A new type of elastography based on optical coherence tomography may one day help surgeons identify residual cancer in the margins during breast-conserving surgery, according to a study published in the April edition of Cancer Research.
Quantitative microelastography (QME) builds on optical coherence tomography (OCT) technology, which creates images based on the amount of backscattered light, similar to how ultrasound creates images from sound waves. Researchers believe that QME could be a promising tool to help surgeons identify residual cancer during surgeries, reducing the number of women who need repeat surgery due to inadequate surgical margins.
"This study is the first to determine the accuracy of QME, or any variant of optical elastography, for assessment of tumor margins in specimens excised during [breast conserving surgery]," wrote the authors, led by Kelsey Kennedy, PhD, from the Harry Perkins Institute of Medical Research at the University of Western Australia (Cancer Research, April 2020, Vol. 80:8, pp. 1773-1783).
At first, OCT looked like a promising technology to help reduce residual cancer following breast-conserving surgery.

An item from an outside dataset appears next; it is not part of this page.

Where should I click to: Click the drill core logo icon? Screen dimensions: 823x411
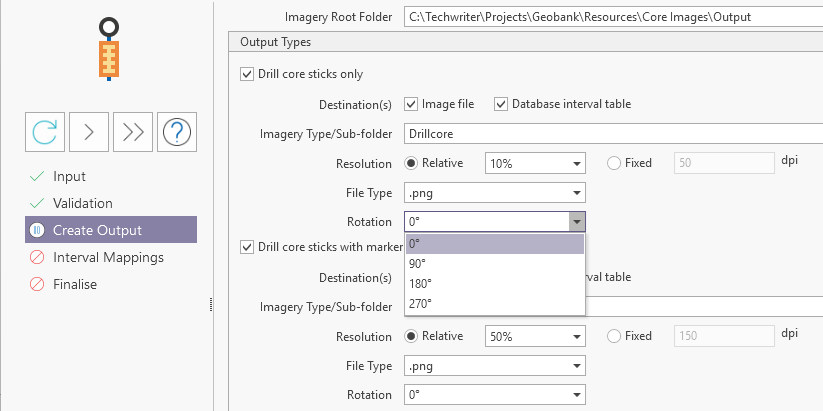coord(109,48)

But researchers found its high sensitivity and specificity for high-grade tumors didn't translate well to surgical margins.
The authors hypothesized that QME might overcome some of OCT's limitations. They put their theory to the test in a small feasibility study using fresh tissue samples from patients who had just undergone breast-conserving surgery.

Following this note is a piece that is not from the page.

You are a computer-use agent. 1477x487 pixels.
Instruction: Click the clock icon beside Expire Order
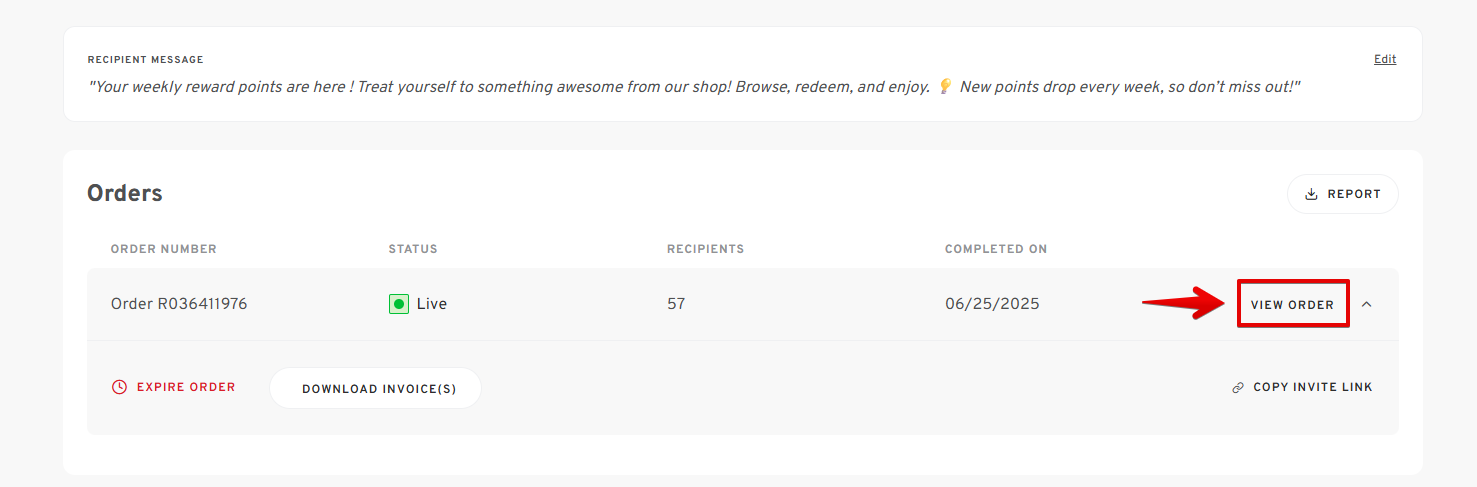coord(119,387)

Within 1 hour of excision, the researchers scanned the tissue samples using a benchtop wide-field QME system, which is in turn based on a spectrum-dominated OCT system. Seven readers, including surgeons and a medical sonographer, read the images.
Out of the 154 regions of interest in the study, 15.6% were confirmed to have cancer within 1 mm of the surface. Using QME, all seven readers correctly identified benign and malignant margins in the vast majority of cases.
The modality was associated with a 92.9% sensitivity, 96.4% specificity, and 95.8% accuracy. For comparison, OCT alone had a sensitivity, specificity, and accuracy of 69%, 79%, and 77.5%, respectively.
While QME looks like a promising technology for identifying cancer in surgical margins, the technology to implement it during surgery using a handheld device doesn't yet exist. Some members of the scientific community are working to develop handheld probes and image processing algorithms that may one day make intraoperative cancer detection a reality.
"The use of intrinsic tissue contact without need for exogenous dyes and the optimal trade-off in speed, field of view, and resolution provided by QME make it a promising candidate for improving intraoperative guidance of [breast conserving surgery]," the authors concluded. "More broadly, QME may be applicable in a range of surgical or preoperative biopsy guidance applications, particularly in cancers that are known to exhibit altered mechanical properties."